The Chayne is a wet hillside. No one has made any attempt to drain the land for the past seventy years, and now even the inbye fields are filling up with wet patches, moss and rushes. The hayfield runs with water all winter, and three or four good quality fields have become totally choked with soft rush over the past twenty five years.
In some ways, it doesn’t really matter. Black grouse like wet ground and eat seeds from rushes in the spring and summer. My blackcock spends all his time lurking around the plants on the hillside above the farm buildings, and I have seen the greyhen picking at seeds in late May. However, like so much to do with black grouse habitat, too much of anything is bad. At a rough estimate, almost one eighth of the farm’s 1,600 acres is made up of rushes, and four or five hundred acres more can be seen on neighbouring properties all around. Rushes may well be good, but there are more than enough of them around.

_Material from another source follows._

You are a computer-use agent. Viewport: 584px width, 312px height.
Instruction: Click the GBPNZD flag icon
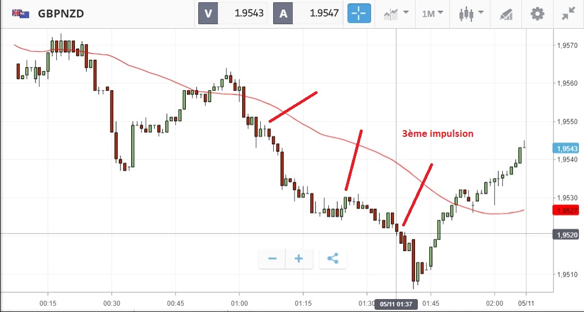[x=20, y=14]
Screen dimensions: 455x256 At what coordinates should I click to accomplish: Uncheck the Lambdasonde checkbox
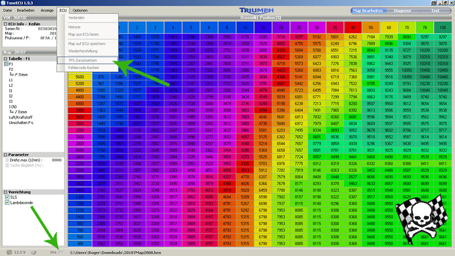(7, 203)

Consequently, something needs to be done about them. Each year the rushes become thicker and spread themselves even further out into the grazing pasture. Short of digging them up (as I tried and ultimately failed to do in June), the best way to deal with rushes is to mow them down. Knowing this, the tenant farmer brought in a contractor to do necessary. I haven’t yet had a chance to inspect the damage done by the whirring blades, but if it is anything like as effective as it was last year, it can only have been a good thing. This year, the blackcock did most of his lekking on last year’s mowed patches, so opening up the dense rush jungles will hopefully encourage others to do the same.